Organizations must also recognize that moving their people to a new working model necessitates a new operational model for technology systems. The shift to a remote working model has placed new demands on organizational networks. As IDG reports, “network operators all around the world have reported massive upticks in their broadband usage, with short-term spikes that would ordinarily be expected over the course of a year…creating serious concerns over whether the physical networking infrastructure will be able to keep up.”
Specifically, the crisis has produced an uptick in traffic and bandwidth requirements from platforms driving remote work. Zoom alone has reported 20 to 30-fold growth in active users since December, while Microsoft saw a 775 percent spike in Teams usage in Italy. The source of traffic is also changing, with a shift away from urban business centers and office parks towards suburbs and other distributed locations.
With a more decentralized workforce comes a greater dependence on bandwidth and network capacity management, which can become complicated when combined with a diversification of network devices. Organizations must redesign their technology systems and policies to support the shift in demand and devices, such as an increase in Bring Your Own Device (BYoD), an expansion of firewalls, and the potential need to provide substantial VPN services.

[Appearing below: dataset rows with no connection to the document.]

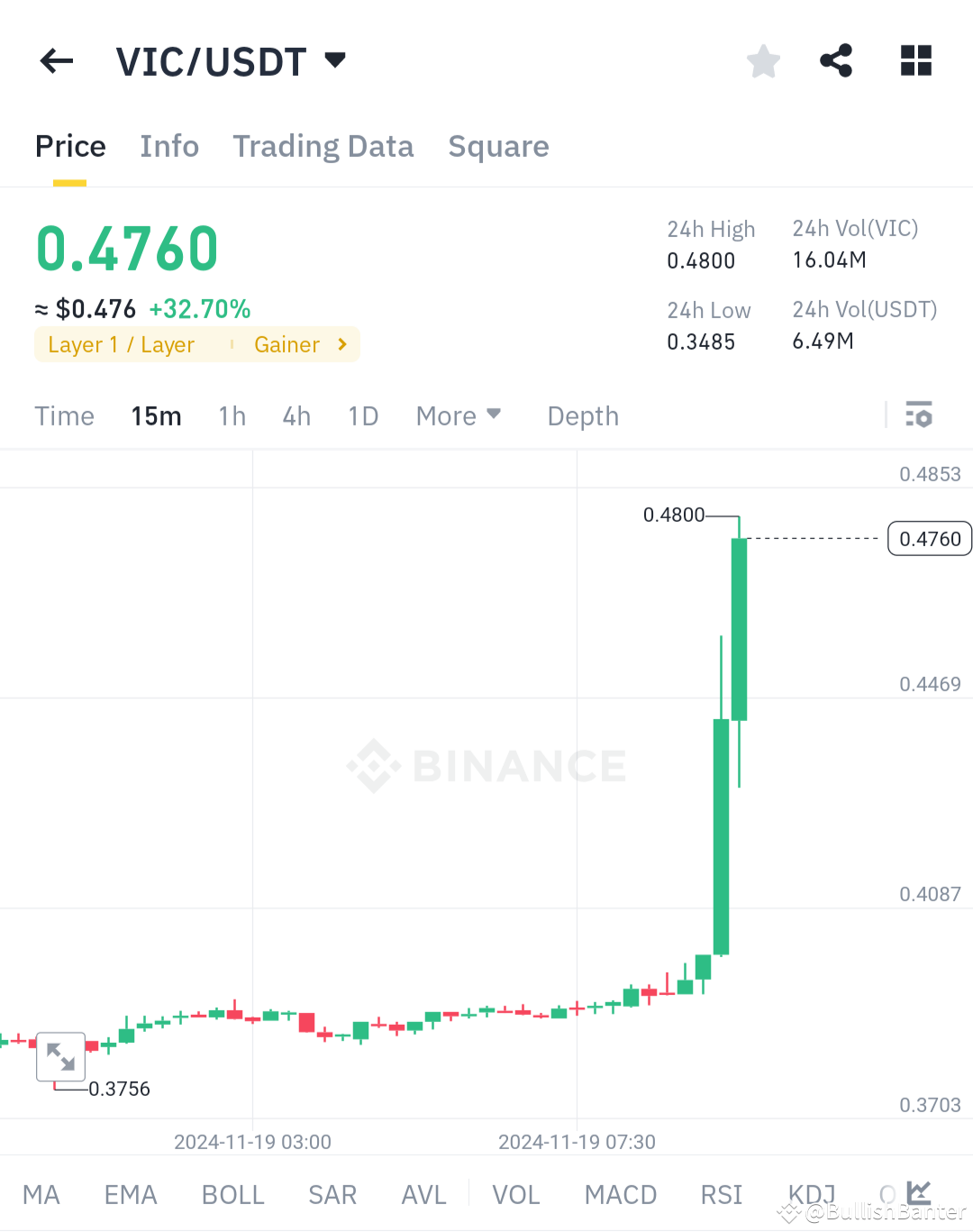Open sharing options via the share icon
Viewport: 973px width, 1232px height.
coord(836,60)
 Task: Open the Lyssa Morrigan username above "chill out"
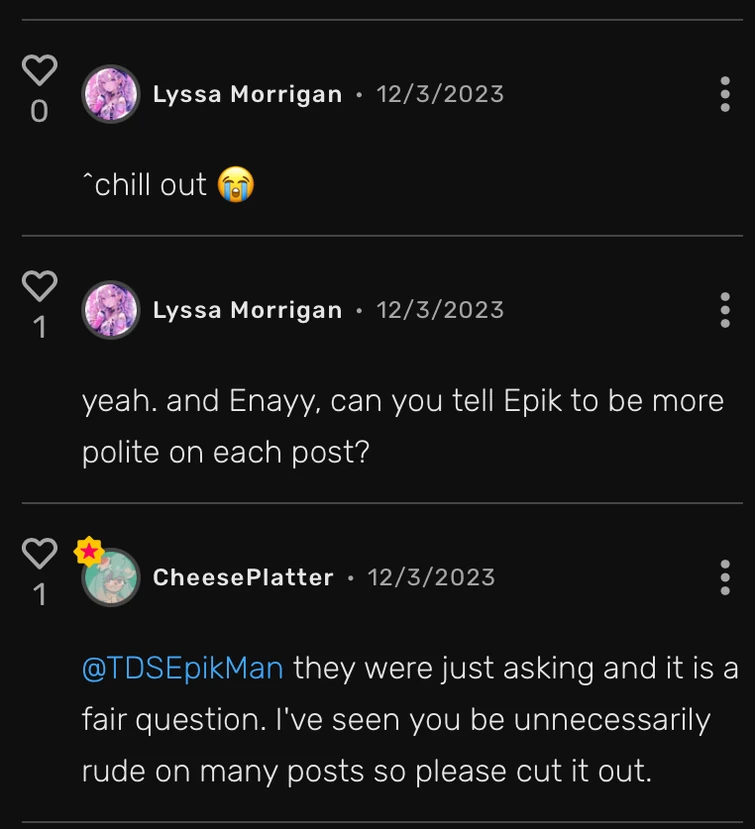tap(247, 94)
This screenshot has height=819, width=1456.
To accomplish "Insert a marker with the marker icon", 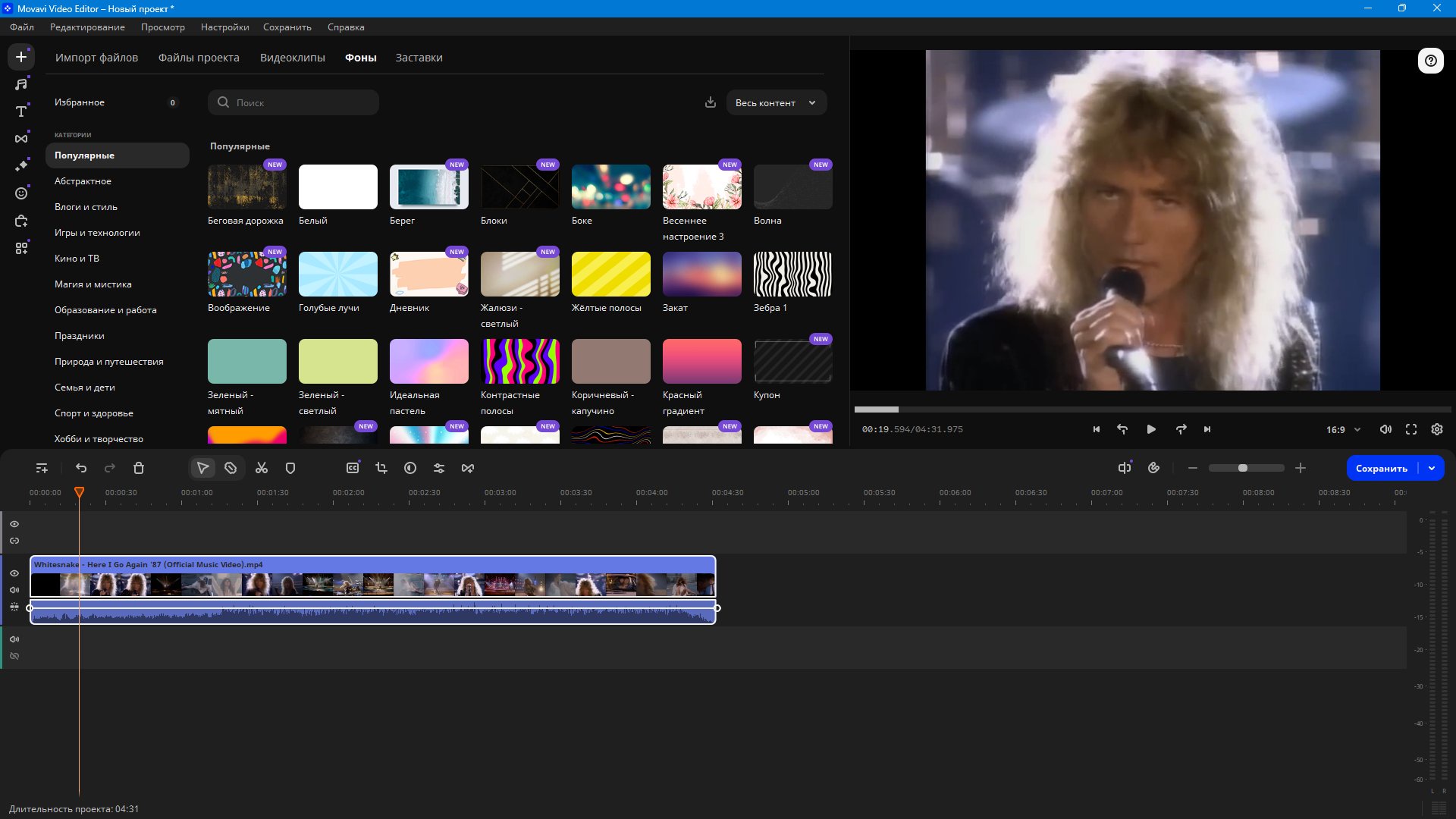I will click(x=290, y=469).
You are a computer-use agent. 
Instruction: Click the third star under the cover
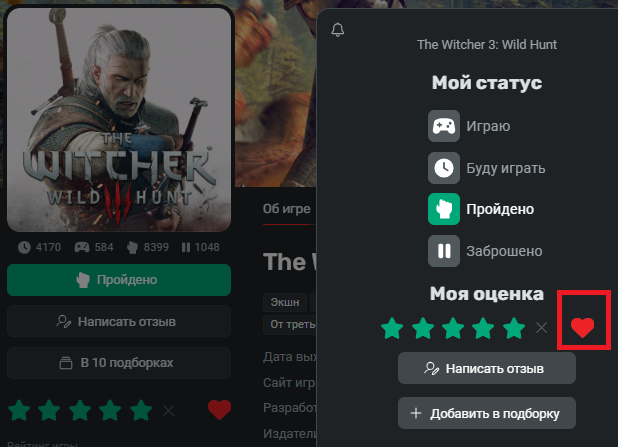tap(80, 410)

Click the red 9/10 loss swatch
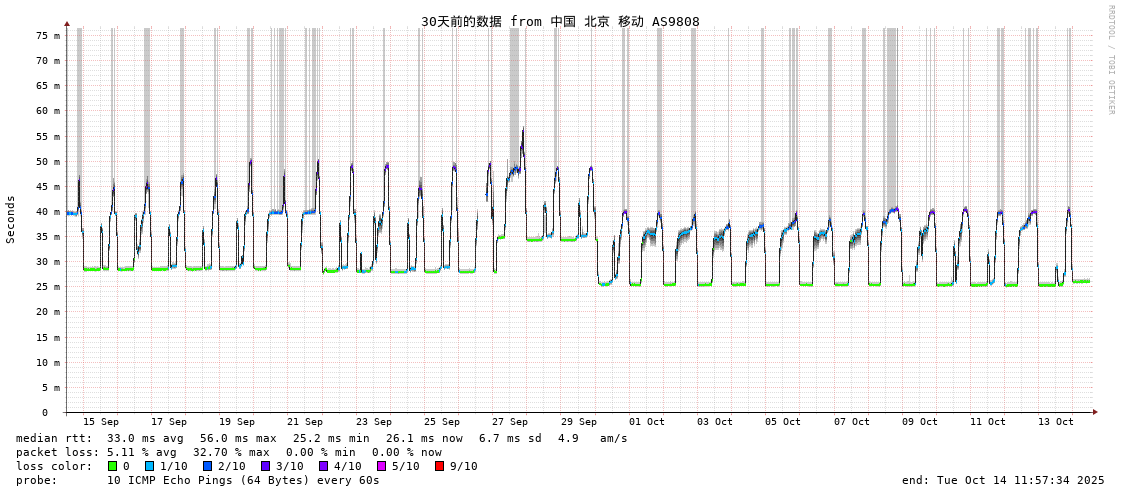[x=439, y=466]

This complexity can be intimidating, yet it also presents you with the opportunity to refocus your security strategy. The business case for hardening network defenses and accounting for the new realities of the cybersecurity threat landscape has captured the full attention of the C-suite.
From Today to Tomorrow: Looking Ahead
As you build your revised vision for cybersecurity, considering the shifts in both the threat landscape and ways of working, you must still defend against the critical threats of the moment. For most organizations, that will entail two core activities. Both will require you to gather execution-oriented insights that lay the foundation for a stronger security blueprint long term.
- Reassess WFH technology, architecture, and policy. Reevaluate the technology and governance systems your organization adopted to drive business continuity. One place to start is by revisiting your choices for remote video meeting and collaboration solutions, as these platforms have been fundamental building blocks for new ways of working. Organizations can also reconsider the technologies that monitor and secure employee home environments, as well as sharpen their remote incident response capabilities.
- Fill gaps in cybersecurity skillsets. The world already faced a shortage of cybersecurity professionals prior to the crisis, with 76 percent of cybersecurity leaders confronting skills shortages. According to a recent Wall Street Journal article, CIOs are taking advantage of the softer labor market to pick up hard-to-fill roles, including cybersecurity, systems architecture and advanced software developers. Other industry experts anticipate a slower pace of product implementation, paired with a stronger emphasis on hiring for IT, infrastructure, and security positions. The emerging challenges of a remote workforce and virtual business operations compound the negative effects of the skills shortage. Start with an assessment and evaluation of your organization’s current skills in the context of your security strategy. This exercise may surface gaps in the current skills mix. Any gaps that create serious security issues should be prioritized.
These core activities put organizations in a much more powerful position to carefully plan, provision, and prepare defenses for post-pandemic operations. Leaders have an opportunity to correct security issues surfaced through the operational stress test of COVID-19. From there, they are equipped to develop a long-term strategy to realign defenses for future ways of working.